Wednesday, the Bank of Japan maintained its economic assessment by saying that economic conditions have deteriorated significantly in Japan. Elsewhere, Thailand's central bank reduced its key interest rate further, to stimulate the contracting economy.

The BoJ stated, Japan's economic conditions are likely to continue deteriorating for the time being, reiterating its view expressed last month. The central bank said in its Monthly Report of Recent Economic and Financial Developments that financial conditions have remained tight.

The current account balance in Japan swung to a surplus in February, the Ministry of Finance said in a preliminary report, coming in at 1.116 trillion yen. That's down 55.6% on-year, even though it beat expectations for a surplus of 1.071 trillion yen following the record 172.8 billion yen shortfall in January.

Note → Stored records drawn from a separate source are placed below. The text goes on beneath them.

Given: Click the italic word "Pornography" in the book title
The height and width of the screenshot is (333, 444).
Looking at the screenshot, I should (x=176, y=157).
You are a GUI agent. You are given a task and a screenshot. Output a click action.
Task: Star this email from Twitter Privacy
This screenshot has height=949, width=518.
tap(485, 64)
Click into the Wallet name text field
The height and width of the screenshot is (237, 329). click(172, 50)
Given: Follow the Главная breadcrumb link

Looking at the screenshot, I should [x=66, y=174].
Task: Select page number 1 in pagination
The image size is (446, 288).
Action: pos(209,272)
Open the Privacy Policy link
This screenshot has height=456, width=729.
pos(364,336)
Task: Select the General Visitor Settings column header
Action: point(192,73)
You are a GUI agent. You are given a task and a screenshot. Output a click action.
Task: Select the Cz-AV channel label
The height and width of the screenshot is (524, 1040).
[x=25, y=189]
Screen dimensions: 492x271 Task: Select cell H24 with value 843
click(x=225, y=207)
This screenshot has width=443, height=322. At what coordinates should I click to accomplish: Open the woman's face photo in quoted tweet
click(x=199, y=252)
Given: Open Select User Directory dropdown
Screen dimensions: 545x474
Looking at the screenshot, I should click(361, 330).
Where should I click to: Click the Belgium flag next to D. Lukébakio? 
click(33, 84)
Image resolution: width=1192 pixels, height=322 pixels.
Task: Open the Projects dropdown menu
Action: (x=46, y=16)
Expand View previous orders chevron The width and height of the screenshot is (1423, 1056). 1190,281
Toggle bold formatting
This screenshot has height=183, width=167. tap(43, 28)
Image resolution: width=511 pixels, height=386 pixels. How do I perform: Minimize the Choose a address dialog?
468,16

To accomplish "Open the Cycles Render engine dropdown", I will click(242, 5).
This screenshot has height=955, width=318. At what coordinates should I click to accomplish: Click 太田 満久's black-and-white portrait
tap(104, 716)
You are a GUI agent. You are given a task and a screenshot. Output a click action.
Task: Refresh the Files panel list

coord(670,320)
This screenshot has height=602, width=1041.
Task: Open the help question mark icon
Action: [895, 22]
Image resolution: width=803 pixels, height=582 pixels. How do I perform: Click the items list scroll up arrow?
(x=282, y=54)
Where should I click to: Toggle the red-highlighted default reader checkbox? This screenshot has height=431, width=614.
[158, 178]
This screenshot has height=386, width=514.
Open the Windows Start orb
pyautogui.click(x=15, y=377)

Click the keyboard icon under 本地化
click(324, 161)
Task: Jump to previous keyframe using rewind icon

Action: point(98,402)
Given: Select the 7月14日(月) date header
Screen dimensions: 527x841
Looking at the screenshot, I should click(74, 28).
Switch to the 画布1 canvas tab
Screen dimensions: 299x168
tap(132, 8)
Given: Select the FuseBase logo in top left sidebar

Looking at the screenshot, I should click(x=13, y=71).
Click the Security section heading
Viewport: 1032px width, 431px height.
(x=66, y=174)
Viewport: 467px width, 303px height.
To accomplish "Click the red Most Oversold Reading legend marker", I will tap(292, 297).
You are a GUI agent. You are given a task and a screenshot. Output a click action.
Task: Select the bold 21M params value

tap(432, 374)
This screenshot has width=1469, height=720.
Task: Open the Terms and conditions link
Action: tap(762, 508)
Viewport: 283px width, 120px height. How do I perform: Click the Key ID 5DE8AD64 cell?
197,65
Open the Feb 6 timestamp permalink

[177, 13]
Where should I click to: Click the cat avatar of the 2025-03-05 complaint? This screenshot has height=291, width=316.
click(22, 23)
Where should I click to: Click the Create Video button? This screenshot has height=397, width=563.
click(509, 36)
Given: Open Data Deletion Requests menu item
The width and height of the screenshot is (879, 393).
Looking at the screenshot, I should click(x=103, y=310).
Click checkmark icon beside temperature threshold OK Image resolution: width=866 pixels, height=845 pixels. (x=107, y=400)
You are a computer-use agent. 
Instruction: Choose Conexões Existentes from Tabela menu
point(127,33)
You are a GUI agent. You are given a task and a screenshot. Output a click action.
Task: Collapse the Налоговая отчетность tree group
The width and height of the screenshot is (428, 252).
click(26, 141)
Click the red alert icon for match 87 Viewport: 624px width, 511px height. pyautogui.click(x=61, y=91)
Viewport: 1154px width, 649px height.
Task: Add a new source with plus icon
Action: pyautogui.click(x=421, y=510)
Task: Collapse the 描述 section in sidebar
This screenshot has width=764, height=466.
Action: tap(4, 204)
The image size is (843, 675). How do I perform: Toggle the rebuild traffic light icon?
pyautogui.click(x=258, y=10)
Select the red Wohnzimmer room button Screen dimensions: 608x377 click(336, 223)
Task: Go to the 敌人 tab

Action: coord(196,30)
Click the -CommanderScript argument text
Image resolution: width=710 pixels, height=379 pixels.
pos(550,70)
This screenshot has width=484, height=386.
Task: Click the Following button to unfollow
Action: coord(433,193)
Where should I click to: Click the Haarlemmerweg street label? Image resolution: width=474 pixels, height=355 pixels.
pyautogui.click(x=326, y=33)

Elsewhere, the Economy Watchers Survey issued by the Japanese Cabinet Office showed that the current index and outlook indices improved in March. The current index that measures assessment of existing economic conditions rose to 28.4 in March from 19.4 in February. The index stood well above the expected reading of 20.9. Meanwhile, the outlook index climbed to 35.8 from 26.5 in last month.

A report from the Tokyo Shoko Research Ltd. showed that bankruptcies in Japan climbed 14.1% year-on-year to 1,537 cases in March.

The monetary policy committee of the Bank of Thailand lowered the policy interest rate by 25 basis points to 1.25%. Economists had expected a reduction of 50 basis points. The central bank trimmed the interest rate by a cumulative 2.5 percentage points since December 2008.

The Thai central bank said the severity and duration of the crisis remained highly uncertain, which would affect the Thai economy through a contraction of exports, while private domestic demand remained weak. However, the central bank expects public spending through the government's fiscal stimulus measures to set off the softening in private demand to some extent.

South Korea's L money supply, representing the country's the broadest measure of money supply, grew 10.8% year-on-year in February, at a slower pace compared to a 10.9% rise in January, the Bank of Korea said.